In one sense, these findings may seem counterintuitive. That is, it might be expected that those respondents who experienced low levels of computer knowledge to have been victimised more frequently than those who rated their knowledge as high or very high. It is important to note, however, that respondents with low levels of computer knowledge may represent businesses with limited information technology infrastructure. Those who experienced higher levels of knowledge, however, may work for businesses with substantial information technology infrastructure. Such businesses may be likely to be both more likely targets of computer security incidents and better able to detect such incidents. In addition, higher levels of information technology knowledge may result in better computer security practices and therefore an increased awareness of computer security incidents.

Table 3: Modelling results, by respondents’ knowledge of information technology
nORCIp
Very low 603 0.23 0.06–0.97 0.04**
Low 211 0.49 0.30–0.81 0.01**
Moderate (omitted variable) 1,121
High 187 1.24 0.96–1.60 0.10
Very high 45 1.82 1.27–2.61 0.00**
McFadden R-squared 0.02 0.02
LR statistic 32.24 32.24
Probability(LR stat) 0.00 0.00
Akaike information criterion 0.92 0.92
Schwarz criterion 0.93 0.93

**=statistically significant at p≤0.05

Source: AIC, ABACUS 2008 [computer file]

Computer security tools

ABACUS respondents were asked to indicate the types of computer security tools their business had used during the 2006–07 financial year.
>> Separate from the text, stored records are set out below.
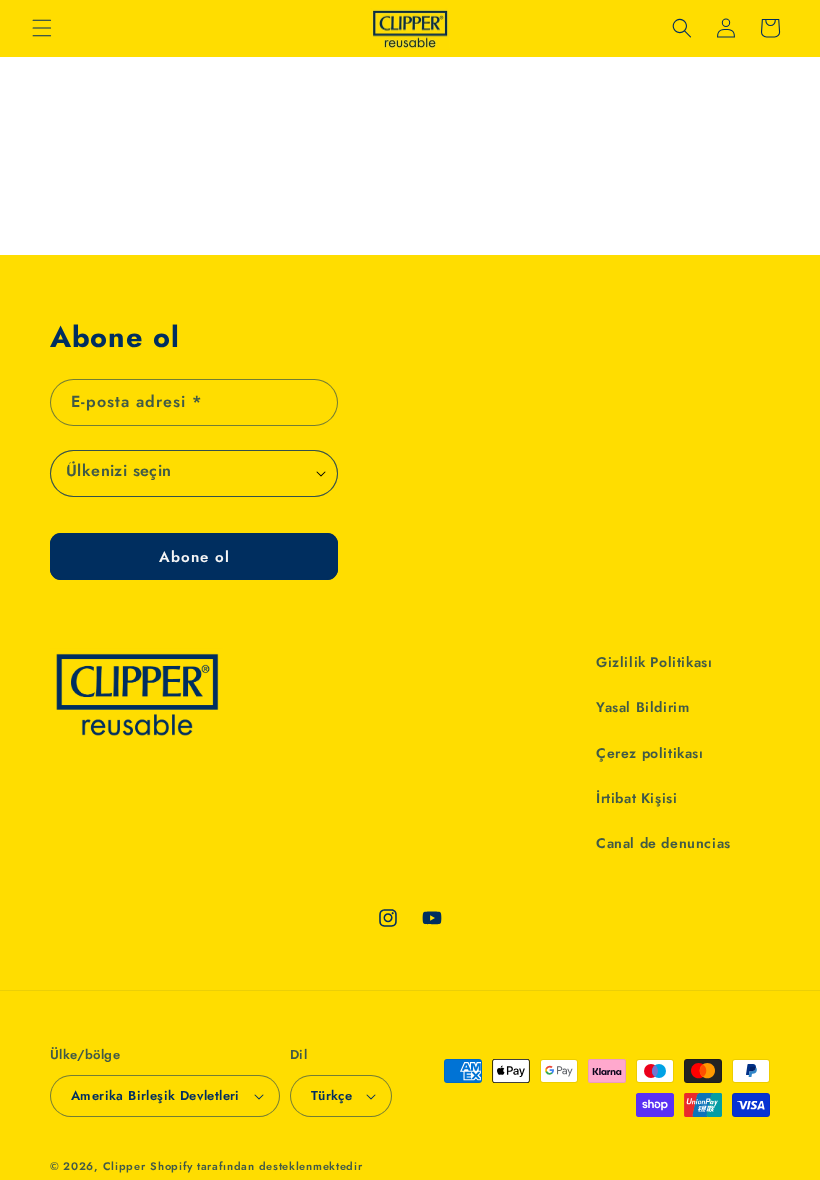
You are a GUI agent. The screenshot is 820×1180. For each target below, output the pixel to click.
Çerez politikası (650, 753)
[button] (42, 28)
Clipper (124, 1166)
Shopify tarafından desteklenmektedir (256, 1166)
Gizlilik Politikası (654, 662)
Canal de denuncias (663, 843)
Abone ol (194, 557)
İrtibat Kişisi (636, 798)
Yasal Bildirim (642, 707)
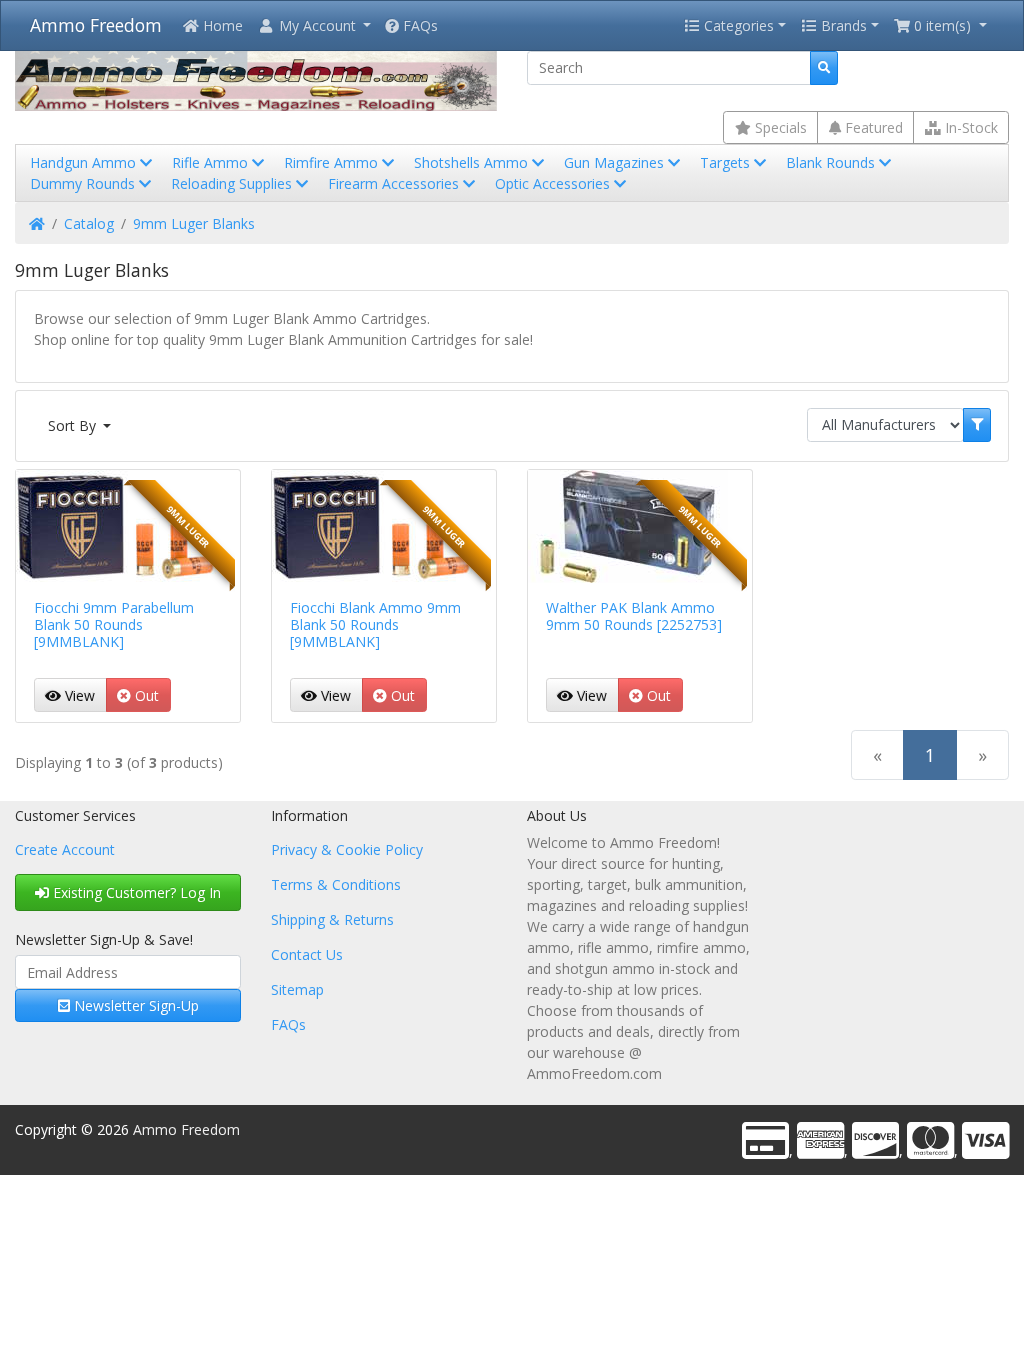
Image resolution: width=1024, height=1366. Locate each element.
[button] (314, 25)
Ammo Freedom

Computer security tools were grouped into physical security tools, cryptographic and authentication tools, anti-fraud and malware tools, detection and monitoring tools, and security management tools and were defined as follows:

  • physical security tools—devices such as locks that are used to secure computer hardware;
  • cryptography—the process of scrambling plain text into cipher text (encryption) and then back again (decryption);
  • authentication tools—hardware or software designed to verify the identity of a user, process or device;
  • anti-fraud and malware tools—software or hardware designed to prevent fraud or malware affecting a system or network;
  • detection and monitoring tools—software or hardware designed to monitor the use of a specific computer system or network; and
  • security management tools—software or hardware designed with the goal of managing and improving the security of computer systems or networks.

For a detailed glossary of terms used in the ABACUS study see Challice (2009).

The probability modelling analysis indicates that businesses that used security management tools, and detection and monitoring tools were more like to experience computer security incidents (128% more likely and 63% more likely than those without any security tools respectively).

This may indicate that commonly used computer security tools, such as firewalls, intrusion detection systems and intrusion prevention systems, were effective tools for detecting computer security incidents against businesses during the 2006–07 financial year. As noted above, businesses with more robust computer security infrastructure in place may be more likely to detect computer security incidents.

Table 4: Modelling results, by type of computer security tools used
nORCIp
Physical security 1,252 0.92 0.71–1.19 0.51
Cryptographic/authentication 1,429 1.12 0.84–1.50 0.44
Anti-fraud/malware 1,971 1.57 0.81–3.03 0.18
Detection/monitoring 989 1.63 1.27–2.09 0.00**
Security management 1,708 2.28 1.50–3.46 0.00**
No security tools (omitted variable) 124
McFadden R-squared 0.04
LR statistic 71.34
Probability (LR stat) 0.00
Akaike information criterion 0.90
Schwarz criterion 0.91

**=statistically significant at p≤0.05

Source: AIC, ABACUS 2008 [computer file]

Outsourcing of computer security

ABACUS respondents were asked to indicate whether their business had outsourced any computer security measures during the 2006–07 financial year.

The modelling analysis found that outsourcing of computer security functions played an important role in determining whether a business identified as a victim of a computer security incident.

Businesses that outsourced one or more computer security functions were 110 percent more likely than those that did not outsource any computer security to identify as having experienced a computer security incident during the year. This is a key finding of this analysis of the ABACUS data.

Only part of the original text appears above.